I remember people saying that the sundering didn't wipe people's memories. Well now we have confirmation that they forgot everything, even how to talk, and had to relearn how to do basic things. Pretty much had to re-evolve.
I remember people saying that the sundering didn't wipe people's memories. Well now we have confirmation that they forgot everything, even how to talk, and had to relearn how to do basic things. Pretty much had to re-evolve.
Yeah I admit I thought that was an exaggeration back in ShB. Looking back now it makes sense to do so for Venats plan, ie. the discussion with the Watcher and all.
I hope this stuff will settle the "was the Sundering murder?" question in favor of "yeah", since it's clear it completely destroyed people's identities and even physical forms, but I kinda doubt it.
The discussion will never end because people will never agree on what is moral, true or good, as there are as many definitions and ways of thinking about it as there are people.
I agree, what.
A crossover event... in a game with only the most tenuous link to FFXIV, gives a big lore revelation in it? Why? So, I'm going to play Voidsent-advocate here and say, it's not to be taken seriously.
If it's in a crossover event, take it with a grain of salt, as crossover canonicity is questionable at best.
Like Eorzean spriggans showing up in Vana'diel in the FFXIV event in FFXI, or why Odin showed up in that FFXIV event in Phantasy Star Online II, it's not representative of anything deeper and is just... a hook to get non-FFXIV players in those games interested in FFXIV.
This is confirmed? Faith restored in Ishikawa.
Not to mention: "In the simplest of ways, they die and die." Given they were devolved to such a primitive state it's likely their life expectancy was short as well, probably dying to things like the common cold and infections from cuts. What a horrific thought.

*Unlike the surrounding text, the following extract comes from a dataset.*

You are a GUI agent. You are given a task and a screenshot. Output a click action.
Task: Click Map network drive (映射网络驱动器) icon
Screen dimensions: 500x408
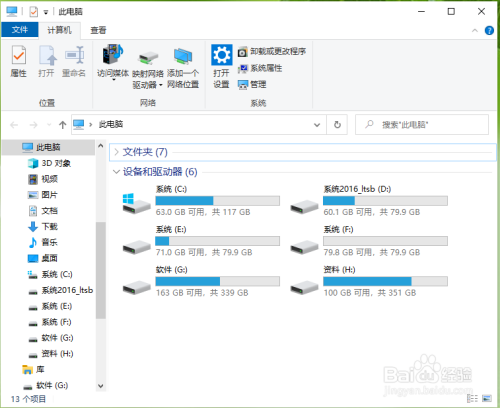click(148, 67)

I'd say it's a safe bet that it can be taken seriously as canon given that the Nier universe is already directly connected to the Final Fantasy XIV universe via the Nier raid storyline. Ishikawa also had a direct hand in crafting it which suggests a desire to acknowledge and maintain a sense of canon alignment.
Honestly, that argument was always kind of a weird decoy anyway. Because sure, the sundering is murder, but you know what else is murder? Murder. And the Ascians committed a lot more murder.
It's a weird play for equivalency that then refuses to admit equivalency.
Not in the game = not canon.
So we can disregard the short stories on the Lodestone then, also everything in the Encyclopedia Eorzea?
When the writer that created the character writes a story for the character, I consider it to be accurate to the character. No matter where it is shown.